Do we need a Xenoblade February? Maybe April which houses the anniversary of the game (I think)? Or I already made up my mind this past week that I need to finish it soon. I'm not nabbing DKCTF immediately so I'll have the time.
Yeah, the section from the beginning of the forest to the end of the area after that is a drag. That's where I quit too. Once I picked the game back up though, I had a blast finishing it. It's definitely worth playing through to the end.
for once, I can say that I'm not in this particular backlog club. I got Xenoblade immediately (N.A release in April 2012)...played it till the Last Story came out - finished that game then went back to Xeno. I didn't beat the game until April 2013 - One year and over 110hrs later. Quite the beast but it was worth it.
Don't do sidequests when you start to get battle weary... it makes you lose focus and you get frustrated because you just spent 20hrs doing 'nothing'. If you must do them, prioritize - talk to EVERYBODY first.. then if you discover that you are accomplishing something while defeating an enemy - you now know what the enemy looks like and you can concentrate on finding more of them immediately or ASAP. Why do this? Because Xeno doesn't have a beast/enemy index.

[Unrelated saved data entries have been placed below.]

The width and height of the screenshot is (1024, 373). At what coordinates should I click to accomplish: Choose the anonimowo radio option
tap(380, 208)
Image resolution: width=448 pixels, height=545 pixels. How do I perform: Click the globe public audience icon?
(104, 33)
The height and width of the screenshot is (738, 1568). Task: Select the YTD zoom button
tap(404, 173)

I spent way too much time trying to figure out which enemy to kill..just let it happen naturally.
Finding enemy 'treasure' side quests are next: same thing - you beat an enemy, you pick up what you need, then go after the same one to get more to finish 'quest'.

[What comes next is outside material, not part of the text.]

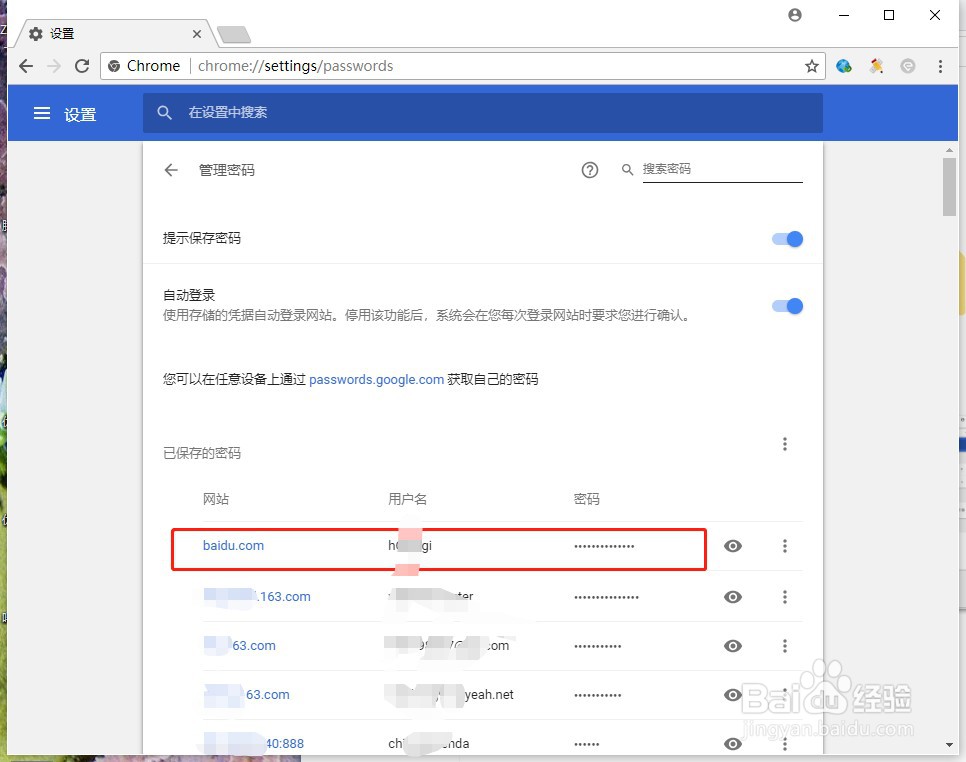
Task: Click the hamburger menu beside 设置
Action: tap(41, 113)
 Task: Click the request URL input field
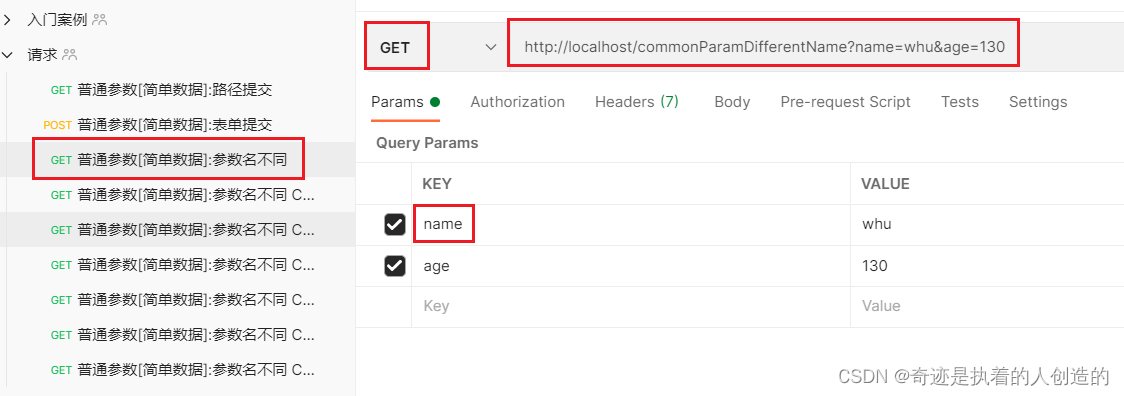click(x=763, y=47)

Fetch quests: ignore as much as possible.. they just aren't worth it.. do them only by chance..after you talk to someone you may run into the right blue 'orb'..
Levels mean a LOT in Xenoblade..almost too much. If you are getting your butt kicked, you may just have to level up by one level to make all the difference. Take the time to kill an extra creature then..or do some quests but picking an enemy out that's a higher level then you and beating it will give you experience faster.
Gems are your friend..take the time to really read the tutorials on them....
@Smerd I have to disagree about the levels meaning that much. I mean, the difference between one level and the next can definitely make a big difference, but I would argue that good use of gems, equipment and available arts is just as important as having a particular level in order to overcome certain obstacles. Whenever I found myself getting beaten to a pulp I would make it through by trying out new strategies; I never grinded for experience in order to advance. I guess my main point being that it's one way of doing it, but not the only way.
Beating monsters out of your league to gain experience is an effective way to gain levels, but if the monster in question drops high quality gems and/or equipment you're not really expected to have at that point, those spoils could be an even faster way to success.